Inheritance is a way to achieve subtyping. Taken from Wikipedia :
In programming language theory, subtyping (also subtype polymorphism or inclusion polymorphism) is a form of type polymorphism in which a subtype is a data type that is associated with another data type (supertype) using some notion of substitution, which means that program elements, usually subroutines or functions written to work on supertype elements can also work with subtype elements.
In short, let's take a look at this:
class Super { } class Child extends Super { }
This is inheritance, because Child inherits everything from Super .
Super super = new Child();
This is subtyping because we mean Child as Super . Therefore, you should understand what I mean when I say that Inheritance allows subtyping, but it’s not the same thing.

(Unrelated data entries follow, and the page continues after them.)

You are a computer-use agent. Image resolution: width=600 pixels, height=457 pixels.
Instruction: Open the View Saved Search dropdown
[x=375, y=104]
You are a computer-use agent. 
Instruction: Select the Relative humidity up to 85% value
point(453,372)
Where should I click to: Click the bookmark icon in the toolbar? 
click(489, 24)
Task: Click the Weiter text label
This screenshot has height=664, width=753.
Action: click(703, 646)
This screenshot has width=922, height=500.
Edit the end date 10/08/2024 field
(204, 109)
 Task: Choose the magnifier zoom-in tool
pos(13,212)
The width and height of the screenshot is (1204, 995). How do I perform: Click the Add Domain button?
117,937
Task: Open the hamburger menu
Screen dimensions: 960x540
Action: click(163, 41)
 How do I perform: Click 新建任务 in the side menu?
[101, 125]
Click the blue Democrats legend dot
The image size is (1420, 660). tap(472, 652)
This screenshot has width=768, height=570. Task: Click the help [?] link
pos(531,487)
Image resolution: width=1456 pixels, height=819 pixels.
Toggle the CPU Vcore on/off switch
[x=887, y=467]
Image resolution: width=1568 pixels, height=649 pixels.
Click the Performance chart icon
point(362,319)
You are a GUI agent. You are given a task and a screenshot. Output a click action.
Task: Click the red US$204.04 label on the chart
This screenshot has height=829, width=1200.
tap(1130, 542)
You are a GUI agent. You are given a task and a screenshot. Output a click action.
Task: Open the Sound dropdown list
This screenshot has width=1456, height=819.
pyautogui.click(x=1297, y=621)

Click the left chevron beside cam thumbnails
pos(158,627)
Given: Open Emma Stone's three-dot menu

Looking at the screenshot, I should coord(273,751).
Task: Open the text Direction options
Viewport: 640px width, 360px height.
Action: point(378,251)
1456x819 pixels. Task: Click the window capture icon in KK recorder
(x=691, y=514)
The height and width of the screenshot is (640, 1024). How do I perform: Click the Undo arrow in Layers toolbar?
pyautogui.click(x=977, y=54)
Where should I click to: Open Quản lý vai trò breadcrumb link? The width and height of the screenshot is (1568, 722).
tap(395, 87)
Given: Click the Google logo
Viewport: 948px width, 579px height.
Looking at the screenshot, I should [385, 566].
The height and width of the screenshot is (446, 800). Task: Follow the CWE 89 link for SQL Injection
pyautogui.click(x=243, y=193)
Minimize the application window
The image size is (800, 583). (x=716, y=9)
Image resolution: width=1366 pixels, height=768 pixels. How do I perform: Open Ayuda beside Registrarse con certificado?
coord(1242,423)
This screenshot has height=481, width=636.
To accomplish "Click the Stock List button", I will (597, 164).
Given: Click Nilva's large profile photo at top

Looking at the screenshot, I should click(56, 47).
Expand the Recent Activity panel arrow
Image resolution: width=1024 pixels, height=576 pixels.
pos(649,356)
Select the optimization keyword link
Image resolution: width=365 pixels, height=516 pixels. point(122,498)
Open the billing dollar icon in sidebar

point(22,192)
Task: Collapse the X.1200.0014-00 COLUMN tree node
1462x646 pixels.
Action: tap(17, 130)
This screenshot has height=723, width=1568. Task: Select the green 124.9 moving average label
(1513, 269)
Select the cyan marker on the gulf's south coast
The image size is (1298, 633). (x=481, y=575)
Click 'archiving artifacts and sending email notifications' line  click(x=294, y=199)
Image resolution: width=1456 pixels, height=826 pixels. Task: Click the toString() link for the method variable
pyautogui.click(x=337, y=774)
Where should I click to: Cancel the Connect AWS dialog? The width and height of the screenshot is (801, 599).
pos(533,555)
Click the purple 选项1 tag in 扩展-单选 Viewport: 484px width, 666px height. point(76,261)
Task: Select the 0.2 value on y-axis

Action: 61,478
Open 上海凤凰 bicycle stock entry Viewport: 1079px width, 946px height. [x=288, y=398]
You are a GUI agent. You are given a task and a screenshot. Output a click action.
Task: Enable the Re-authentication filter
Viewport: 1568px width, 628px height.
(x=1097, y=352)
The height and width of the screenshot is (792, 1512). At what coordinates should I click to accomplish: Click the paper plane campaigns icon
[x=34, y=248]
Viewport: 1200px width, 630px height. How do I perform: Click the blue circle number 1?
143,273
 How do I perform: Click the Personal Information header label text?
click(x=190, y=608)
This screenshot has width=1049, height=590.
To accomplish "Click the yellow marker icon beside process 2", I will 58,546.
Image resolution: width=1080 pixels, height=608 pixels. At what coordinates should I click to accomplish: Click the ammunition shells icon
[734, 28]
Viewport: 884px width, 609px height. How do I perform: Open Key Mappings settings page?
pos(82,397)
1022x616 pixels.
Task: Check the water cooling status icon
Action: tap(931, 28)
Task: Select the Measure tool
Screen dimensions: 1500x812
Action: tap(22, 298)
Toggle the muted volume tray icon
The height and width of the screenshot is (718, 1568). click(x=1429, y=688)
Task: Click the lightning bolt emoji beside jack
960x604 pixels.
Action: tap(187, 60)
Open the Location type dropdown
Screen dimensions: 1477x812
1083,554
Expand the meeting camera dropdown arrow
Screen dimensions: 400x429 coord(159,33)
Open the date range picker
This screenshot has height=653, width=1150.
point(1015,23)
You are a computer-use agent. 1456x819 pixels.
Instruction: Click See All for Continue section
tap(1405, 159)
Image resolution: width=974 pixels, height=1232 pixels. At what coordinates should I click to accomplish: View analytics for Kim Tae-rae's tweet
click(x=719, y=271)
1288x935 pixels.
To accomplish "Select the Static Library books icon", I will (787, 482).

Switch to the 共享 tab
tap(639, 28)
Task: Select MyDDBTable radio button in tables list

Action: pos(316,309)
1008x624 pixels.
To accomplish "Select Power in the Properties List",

For example, you can achieve subtyping using interfaces:
class Child extends Super implements ISomeInterface { }
Now we can refer to Child as:
ISomeInterface someInterface = new Child();
Here we refer to it as an ISomeInterface type, without requiring an inheritance relationship.
Your questions
All Objects in Java are subclasses of type Object . They implicitly have extends Object in the title of their class. This is how the language works. So yes, every object is a subtype of the Object class.
In Java, inheritance is only available with the extends .
Additional reading
Edit
Listen to everything that Marco Topolnik says. He's pretty smart, you know.